Only the lines below from the one containing "Search (34, 2200)" to the one containing "[Next] (284, 321)" should be repeated, both included and unchanged.

### Supplied information
┄┄┄┄┄┄┄┄┄┄

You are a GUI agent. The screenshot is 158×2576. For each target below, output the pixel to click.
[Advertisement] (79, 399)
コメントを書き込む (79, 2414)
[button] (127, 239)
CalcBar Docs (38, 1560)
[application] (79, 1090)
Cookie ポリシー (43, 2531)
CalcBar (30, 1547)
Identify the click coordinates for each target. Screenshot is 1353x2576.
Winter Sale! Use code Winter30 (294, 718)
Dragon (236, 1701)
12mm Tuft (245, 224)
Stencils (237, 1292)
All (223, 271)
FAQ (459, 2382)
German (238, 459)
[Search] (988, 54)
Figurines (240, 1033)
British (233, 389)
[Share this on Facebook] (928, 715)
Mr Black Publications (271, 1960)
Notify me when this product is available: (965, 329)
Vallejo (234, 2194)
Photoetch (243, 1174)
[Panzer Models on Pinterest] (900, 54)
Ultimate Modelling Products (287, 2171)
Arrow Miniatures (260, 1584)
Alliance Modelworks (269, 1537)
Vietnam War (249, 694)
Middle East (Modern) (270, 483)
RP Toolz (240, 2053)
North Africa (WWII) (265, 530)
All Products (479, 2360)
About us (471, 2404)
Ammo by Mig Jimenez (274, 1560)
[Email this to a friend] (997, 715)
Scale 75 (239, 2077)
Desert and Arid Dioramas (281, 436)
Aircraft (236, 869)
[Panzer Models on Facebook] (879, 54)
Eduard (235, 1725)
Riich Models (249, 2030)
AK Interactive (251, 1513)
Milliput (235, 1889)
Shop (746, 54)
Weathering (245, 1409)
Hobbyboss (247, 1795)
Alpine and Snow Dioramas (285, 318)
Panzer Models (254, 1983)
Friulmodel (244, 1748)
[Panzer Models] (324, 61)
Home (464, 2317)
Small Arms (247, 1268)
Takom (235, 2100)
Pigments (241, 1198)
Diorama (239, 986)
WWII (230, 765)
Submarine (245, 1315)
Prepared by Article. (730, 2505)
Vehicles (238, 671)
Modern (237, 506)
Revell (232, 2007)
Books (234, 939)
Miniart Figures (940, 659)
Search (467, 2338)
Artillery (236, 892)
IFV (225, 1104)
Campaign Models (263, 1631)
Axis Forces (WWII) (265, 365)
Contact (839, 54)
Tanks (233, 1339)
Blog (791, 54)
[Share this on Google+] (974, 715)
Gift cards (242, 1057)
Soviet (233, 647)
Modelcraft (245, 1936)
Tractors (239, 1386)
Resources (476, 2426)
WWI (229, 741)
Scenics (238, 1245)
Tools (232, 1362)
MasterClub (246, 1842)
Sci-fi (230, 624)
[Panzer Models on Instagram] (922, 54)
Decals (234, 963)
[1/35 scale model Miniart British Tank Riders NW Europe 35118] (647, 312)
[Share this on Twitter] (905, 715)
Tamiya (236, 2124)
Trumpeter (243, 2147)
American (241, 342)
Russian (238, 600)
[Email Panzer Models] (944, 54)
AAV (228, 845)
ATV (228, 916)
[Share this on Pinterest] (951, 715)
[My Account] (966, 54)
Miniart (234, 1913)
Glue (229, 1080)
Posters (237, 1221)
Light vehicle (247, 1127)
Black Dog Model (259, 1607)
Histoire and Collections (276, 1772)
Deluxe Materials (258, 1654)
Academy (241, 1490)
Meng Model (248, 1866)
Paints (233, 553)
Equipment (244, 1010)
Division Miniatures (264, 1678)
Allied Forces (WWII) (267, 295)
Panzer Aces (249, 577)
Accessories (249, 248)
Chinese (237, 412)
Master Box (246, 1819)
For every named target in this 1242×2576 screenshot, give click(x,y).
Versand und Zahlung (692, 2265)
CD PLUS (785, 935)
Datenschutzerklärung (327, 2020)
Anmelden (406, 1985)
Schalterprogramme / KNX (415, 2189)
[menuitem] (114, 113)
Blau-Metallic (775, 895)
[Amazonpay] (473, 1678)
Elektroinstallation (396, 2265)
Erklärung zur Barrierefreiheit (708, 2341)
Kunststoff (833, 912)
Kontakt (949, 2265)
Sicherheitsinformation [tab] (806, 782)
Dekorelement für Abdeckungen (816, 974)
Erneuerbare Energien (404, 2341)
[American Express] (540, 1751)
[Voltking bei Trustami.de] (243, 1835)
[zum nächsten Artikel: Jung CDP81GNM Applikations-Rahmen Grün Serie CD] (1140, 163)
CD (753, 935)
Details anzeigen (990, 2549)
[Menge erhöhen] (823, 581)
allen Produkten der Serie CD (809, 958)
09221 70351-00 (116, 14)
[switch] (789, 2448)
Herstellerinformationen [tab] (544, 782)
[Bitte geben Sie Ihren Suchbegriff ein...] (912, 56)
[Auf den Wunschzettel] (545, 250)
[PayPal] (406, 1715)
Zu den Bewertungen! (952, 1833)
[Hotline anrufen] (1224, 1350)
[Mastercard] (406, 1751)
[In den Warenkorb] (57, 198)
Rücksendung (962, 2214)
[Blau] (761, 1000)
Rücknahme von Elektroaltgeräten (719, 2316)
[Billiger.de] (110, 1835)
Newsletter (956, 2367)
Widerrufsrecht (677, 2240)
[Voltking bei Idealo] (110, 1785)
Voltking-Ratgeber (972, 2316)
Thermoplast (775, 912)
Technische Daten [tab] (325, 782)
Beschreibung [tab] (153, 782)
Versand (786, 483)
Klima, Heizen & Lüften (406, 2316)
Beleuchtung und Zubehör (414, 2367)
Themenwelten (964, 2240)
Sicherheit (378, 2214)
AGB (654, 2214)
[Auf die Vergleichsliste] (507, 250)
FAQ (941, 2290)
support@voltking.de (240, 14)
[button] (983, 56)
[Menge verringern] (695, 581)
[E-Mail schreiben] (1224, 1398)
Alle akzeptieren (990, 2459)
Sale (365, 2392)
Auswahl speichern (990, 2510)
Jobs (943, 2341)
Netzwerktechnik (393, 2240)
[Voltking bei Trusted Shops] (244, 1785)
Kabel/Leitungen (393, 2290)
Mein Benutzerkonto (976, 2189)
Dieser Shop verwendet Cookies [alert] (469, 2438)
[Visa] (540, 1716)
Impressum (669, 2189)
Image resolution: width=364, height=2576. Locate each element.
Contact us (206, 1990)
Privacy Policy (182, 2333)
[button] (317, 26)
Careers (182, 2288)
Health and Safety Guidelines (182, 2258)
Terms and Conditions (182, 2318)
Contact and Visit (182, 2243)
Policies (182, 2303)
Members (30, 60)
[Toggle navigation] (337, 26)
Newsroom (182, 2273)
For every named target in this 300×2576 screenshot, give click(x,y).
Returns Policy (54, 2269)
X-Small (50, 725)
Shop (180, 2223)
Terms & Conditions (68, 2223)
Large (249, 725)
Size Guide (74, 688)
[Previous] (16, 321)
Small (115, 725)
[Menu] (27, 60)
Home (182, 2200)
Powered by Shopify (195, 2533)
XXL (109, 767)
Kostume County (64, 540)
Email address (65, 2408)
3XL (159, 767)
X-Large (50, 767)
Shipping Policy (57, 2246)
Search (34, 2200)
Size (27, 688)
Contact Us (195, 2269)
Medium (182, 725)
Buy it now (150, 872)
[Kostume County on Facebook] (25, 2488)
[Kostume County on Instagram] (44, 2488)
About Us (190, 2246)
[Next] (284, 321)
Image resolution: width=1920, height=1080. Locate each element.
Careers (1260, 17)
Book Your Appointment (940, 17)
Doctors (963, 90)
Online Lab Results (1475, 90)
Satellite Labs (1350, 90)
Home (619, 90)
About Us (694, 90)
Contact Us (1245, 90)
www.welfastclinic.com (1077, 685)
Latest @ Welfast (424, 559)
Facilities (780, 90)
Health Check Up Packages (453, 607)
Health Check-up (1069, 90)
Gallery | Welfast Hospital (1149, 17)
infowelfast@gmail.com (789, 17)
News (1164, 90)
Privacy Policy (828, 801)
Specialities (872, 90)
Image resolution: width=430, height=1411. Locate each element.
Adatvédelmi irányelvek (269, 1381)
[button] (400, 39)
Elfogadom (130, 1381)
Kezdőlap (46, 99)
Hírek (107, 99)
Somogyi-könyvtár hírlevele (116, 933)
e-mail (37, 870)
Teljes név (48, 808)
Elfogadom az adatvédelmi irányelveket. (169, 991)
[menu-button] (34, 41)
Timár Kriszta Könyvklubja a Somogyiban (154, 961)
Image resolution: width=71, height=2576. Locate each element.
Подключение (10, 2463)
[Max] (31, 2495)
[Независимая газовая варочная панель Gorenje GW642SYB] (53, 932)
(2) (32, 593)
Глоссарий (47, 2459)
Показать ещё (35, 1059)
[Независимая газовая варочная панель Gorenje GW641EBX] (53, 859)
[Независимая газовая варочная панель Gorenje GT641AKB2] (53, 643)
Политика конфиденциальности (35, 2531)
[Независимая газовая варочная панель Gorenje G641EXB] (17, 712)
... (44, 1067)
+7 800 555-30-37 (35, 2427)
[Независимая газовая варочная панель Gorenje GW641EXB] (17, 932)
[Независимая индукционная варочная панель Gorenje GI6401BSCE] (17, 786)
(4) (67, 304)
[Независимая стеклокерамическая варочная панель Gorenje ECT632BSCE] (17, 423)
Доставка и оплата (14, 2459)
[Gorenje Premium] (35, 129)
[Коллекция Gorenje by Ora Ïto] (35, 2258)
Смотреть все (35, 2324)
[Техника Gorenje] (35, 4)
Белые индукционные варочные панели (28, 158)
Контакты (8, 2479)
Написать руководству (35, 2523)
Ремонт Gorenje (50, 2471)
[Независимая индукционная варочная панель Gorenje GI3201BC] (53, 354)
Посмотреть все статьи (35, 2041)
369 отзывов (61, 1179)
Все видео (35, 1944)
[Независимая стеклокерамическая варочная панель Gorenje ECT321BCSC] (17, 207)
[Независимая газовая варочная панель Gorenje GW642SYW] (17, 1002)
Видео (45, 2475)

┄┄┄┄┄┄┄┄┄┄

### Written solution
Search (34, 2200)
Size (27, 688)
Contact Us (195, 2269)
Medium (182, 725)
Buy it now (150, 872)
[Kostume County on Facebook] (25, 2488)
[Kostume County on Instagram] (44, 2488)
About Us (190, 2246)
[Next] (284, 321)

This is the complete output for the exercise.